With the team despairing, Erlich has the opportunity to launch into an over-the-top pep talk. Here's that, in full:

"When George Washington founded a little startup we've come to know as these United States of America, and he was tired of getting shit from his CEO — the King of England — did he just roll over and take it from behind? No. He called on his ride or die homeboys, Tommy Jefferson, Benny Franklin, and Alex Hamilton who was half black, so that's Dinesh. He said avast ye, fellow badasses, let's build this country the way we motherfucking want to, and so Richard, if we want to build the platform, all we have to do is, build the platform."

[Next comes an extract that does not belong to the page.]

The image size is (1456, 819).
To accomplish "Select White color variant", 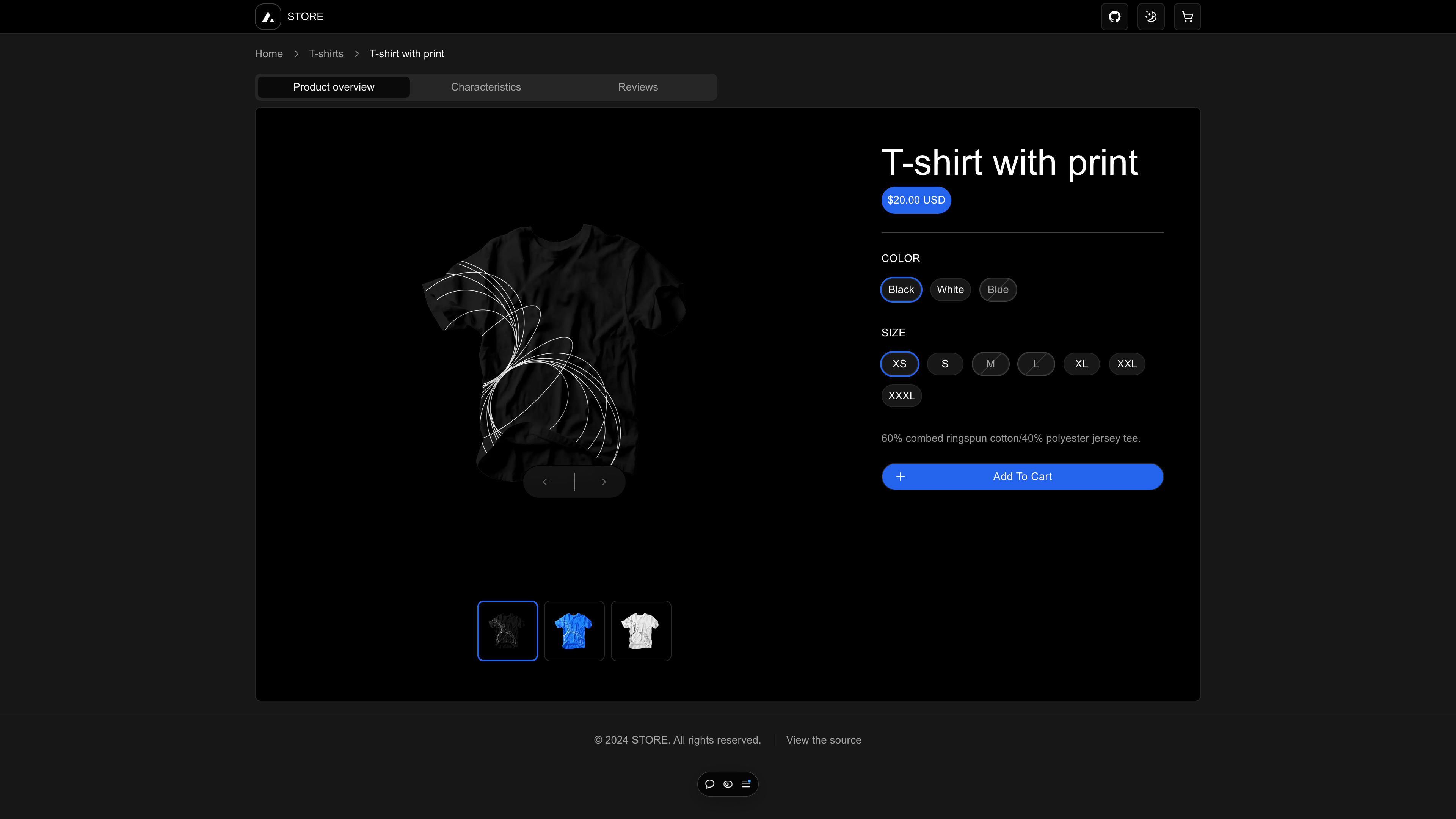I will point(950,289).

While, objectively, that's a meaningless and inaccurate version of history, Richard is seemingly inspired. Referencing a World War II-era project, he proposes to build a "skunkworks," surreptitiously working on the Pied Piper platform while feigning devotion to the box idea. Or, rather, not devotion. As Jared says, lending the episode its name, they've got to follow the rules of "Meinertzhagen's Haversack," another marshall rule that says, if you're doing something in secret, you should behave just as you otherwise have in order to keep it so. The team will have to keep complaining about their work, and hell, they'll even keep making fun of Dinesh's new gold chain. You know, for verisimilitude.

To get the job done, the crew even offers to recruit another coder, Carla, whom they briefly employed last season. After referencing Ocean's 11, which Jared summarizes as "a 2001 casino heist film starring Julia Roberts and 11 men,” the team meets with her in a scene by the pool reminiscent of that movie. Her terms include lost wages and "damages from when Jared sexually harassed me into being friends with that Monica chick." Then she's in, Richard asks? Nope. "That's just to keep me from keeping Barker about your secret project." She's not joining: She's extorting them for $20,000.

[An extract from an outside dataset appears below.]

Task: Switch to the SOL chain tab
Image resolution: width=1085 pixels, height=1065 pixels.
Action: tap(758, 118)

So, with no outside help, to accomplish the task the team pulls an all-night coding session, which is a fun time-lapse from director Charlie McDowell that permits Erlich to show off his quiver of bongs. They celebrate with the Pappy Van Winkle in the morning, Richard spitting his shot out and Jared pouring his it back into the bottle. Time for work!

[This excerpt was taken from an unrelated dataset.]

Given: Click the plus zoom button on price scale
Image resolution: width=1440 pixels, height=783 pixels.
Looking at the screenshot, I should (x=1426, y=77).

Just as the crew rolls in to the Pied Piper offices to the soundtrack of Rick Ross’s “You Know I Got It” — “My smoke thick, my jewels gold” in a gesture to Dinesh's necklace — what looks to be shaping up as the plot to the rest of the season goes up in smoke. Distracted by a ridiculous attempted chain insult from Jared, Richard trips on a hose, spilling the contents of a folder containing the plans for the platform.

While it's frustrating that every episode of Silicon Valley presents new conflicts and "pivots," so many, in fact, that it's easy to lose track and even hope for Pied Piper, that could be, maybe, its own kind of point. In Office Space the best laid heist/breakout/get rich plans are also easily foiled or disrupted, nothing goes as it might, and the real escape hatch might just have been the exit door, like, the whole time. That movie's lead character becomes a happy construction worker in the end, and, with the caveat that Richard would be a terrible construction worker, maybe Silicon Valley is starting to tell viewers not to expect success from Richard and the tea — not, at least, in the senses he and Silicon Valley itself have so far presented.

Would be investors: Don't expect a Pied Piper IPO. Not this season, at least.